• [Written exercise] Rewrite the material below, changing "Identify the location of" to "Give the coordinates of" and leaving everything else unchanged.

>> BEGIN Data listing

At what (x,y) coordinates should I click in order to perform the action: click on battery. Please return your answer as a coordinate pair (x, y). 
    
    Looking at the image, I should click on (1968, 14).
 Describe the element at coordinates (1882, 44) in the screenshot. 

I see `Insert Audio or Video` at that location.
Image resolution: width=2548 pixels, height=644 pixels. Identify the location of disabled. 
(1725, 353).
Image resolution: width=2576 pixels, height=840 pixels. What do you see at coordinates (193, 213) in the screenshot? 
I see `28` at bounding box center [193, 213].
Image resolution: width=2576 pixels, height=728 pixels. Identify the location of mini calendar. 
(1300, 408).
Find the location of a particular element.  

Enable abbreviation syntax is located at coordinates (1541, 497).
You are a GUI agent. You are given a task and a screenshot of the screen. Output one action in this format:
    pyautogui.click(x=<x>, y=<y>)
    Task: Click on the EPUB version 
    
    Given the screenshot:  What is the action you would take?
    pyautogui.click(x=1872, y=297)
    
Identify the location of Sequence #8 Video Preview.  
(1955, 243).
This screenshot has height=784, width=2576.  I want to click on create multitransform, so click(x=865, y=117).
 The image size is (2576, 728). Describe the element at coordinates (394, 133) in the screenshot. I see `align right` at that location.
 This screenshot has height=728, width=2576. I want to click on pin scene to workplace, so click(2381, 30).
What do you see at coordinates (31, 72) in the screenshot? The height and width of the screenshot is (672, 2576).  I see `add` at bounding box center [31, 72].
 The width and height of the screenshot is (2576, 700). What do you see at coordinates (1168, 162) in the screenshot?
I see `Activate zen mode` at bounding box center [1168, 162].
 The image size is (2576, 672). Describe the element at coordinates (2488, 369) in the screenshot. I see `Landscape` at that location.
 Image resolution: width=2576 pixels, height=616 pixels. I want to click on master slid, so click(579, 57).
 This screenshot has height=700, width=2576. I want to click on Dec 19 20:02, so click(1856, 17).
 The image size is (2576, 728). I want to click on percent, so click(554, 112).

>> END Data listing

• [Response]
At what (x,y) coordinates should I click in order to perform the action: click on battery. Please return your answer as a coordinate pair (x, y). 
    
    Looking at the image, I should click on (1968, 14).
 Describe the element at coordinates (1882, 44) in the screenshot. 

I see `Insert Audio or Video` at that location.
Image resolution: width=2548 pixels, height=644 pixels. Give the coordinates of disabled. 
(1725, 353).
Image resolution: width=2576 pixels, height=840 pixels. What do you see at coordinates (193, 213) in the screenshot? 
I see `28` at bounding box center [193, 213].
Image resolution: width=2576 pixels, height=728 pixels. Give the coordinates of mini calendar. 
(1300, 408).
Find the location of a particular element.  

Enable abbreviation syntax is located at coordinates (1541, 497).
You are a GUI agent. You are given a task and a screenshot of the screen. Output one action in this format:
    pyautogui.click(x=<x>, y=<y>)
    Task: Click on the EPUB version 
    
    Given the screenshot:  What is the action you would take?
    pyautogui.click(x=1872, y=297)
    
Give the coordinates of Sequence #8 Video Preview.  
(1955, 243).
This screenshot has height=784, width=2576.  I want to click on create multitransform, so click(x=865, y=117).
 The image size is (2576, 728). Describe the element at coordinates (394, 133) in the screenshot. I see `align right` at that location.
 This screenshot has height=728, width=2576. I want to click on pin scene to workplace, so click(2381, 30).
What do you see at coordinates (31, 72) in the screenshot? The height and width of the screenshot is (672, 2576).  I see `add` at bounding box center [31, 72].
 The width and height of the screenshot is (2576, 700). What do you see at coordinates (1168, 162) in the screenshot?
I see `Activate zen mode` at bounding box center [1168, 162].
 The image size is (2576, 672). Describe the element at coordinates (2488, 369) in the screenshot. I see `Landscape` at that location.
 Image resolution: width=2576 pixels, height=616 pixels. I want to click on master slid, so click(579, 57).
 This screenshot has height=700, width=2576. I want to click on Dec 19 20:02, so click(1856, 17).
 The image size is (2576, 728). I want to click on percent, so click(554, 112).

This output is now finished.